The Canadian Bankers Association (CBA) today announced the standardization of key provisions to be included in syndicated credit agreements between banks and corporate borrowers. The provisions, along with measures to enhance transparency, are intended to promote liquidity in the Canadian bank loan market. The new initiatives will take effect on November 1, 2004 for new and refinanced loans.
Up until now, the CBA says, the trading of loans has been time-consuming and inefficient because documentation has lacked standardization. Now, the Canadian banking community has joined together to standardize provisions that will be applied to loan documents to speed up and streamline the process of loan trading.
The provisions cover, among other topics, borrower and agent consent in connection with loan assignment and certain market mechanics.
“Borrowers and investors benefit from these improvements,” said Chuck Winograd, president and CEO of RBC Capital Markets and chair,am of the CBA committee responsible for this issue, in a release. “We expect to see expansion in the market and the potential credit capacity available to borrowers as well as more transparency for borrowers regarding terms and conditions of the loan market.”
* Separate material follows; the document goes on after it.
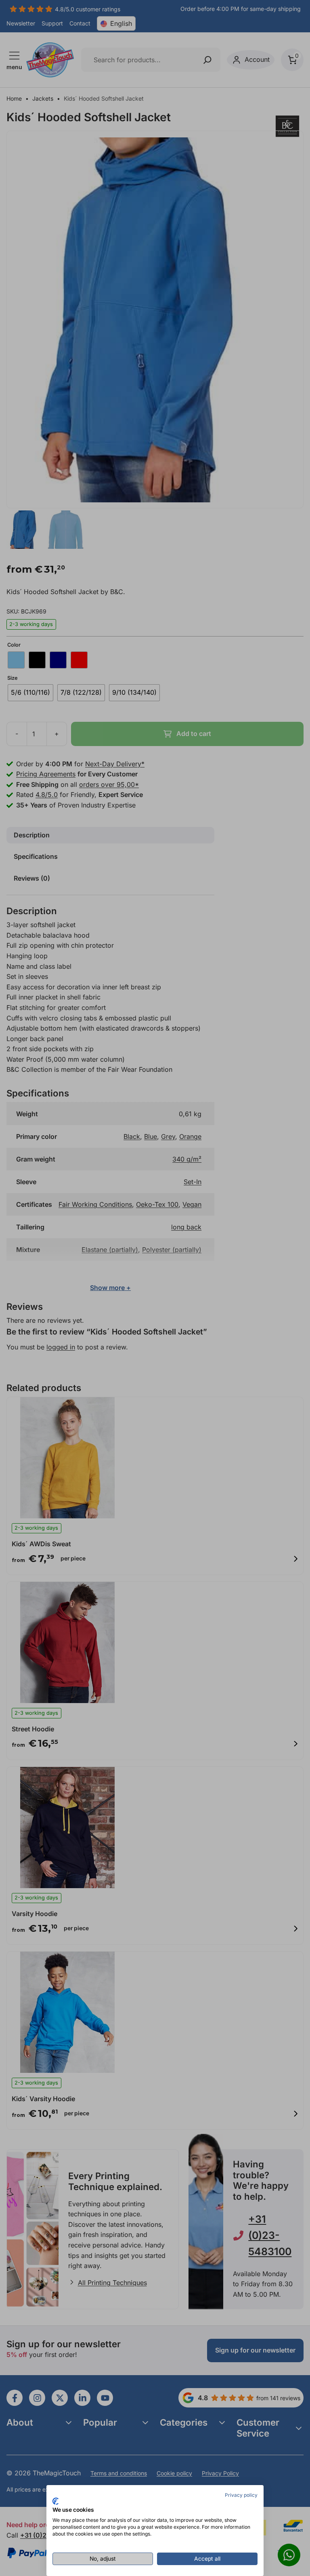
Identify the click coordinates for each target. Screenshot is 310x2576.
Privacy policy (241, 2495)
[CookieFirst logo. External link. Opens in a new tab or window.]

“In addition, greater transparency of transaction terms and conditions is expected to benefit loan investors,” added Winograd.
The CBA says transparency will also be enhanced by deepening the pool of available data for borrowers and investors, which will include both deal-specific and market aggregate information.
The CBA notes that here has been substantial growth in the secondary loan market over the last 10 years in the United States.
It says the Canadian banking community has developed these measures because it wants to also encourage an effective and equitable Canadian marketplace that is dynamic, transparent and responsive to the needs of borrowers and investors.
The secondary loan market is the loan trading market, or secondary distribution channel, for syndicated loans. Syndicated loans are large loans where a group of banks works together to provide funds to one borrower, thereby mitigating risk. The primary participants are major banks but, with syndicated loans being increasingly viewed as an asset class, there is an increase in the participation of non-bank institutional investors.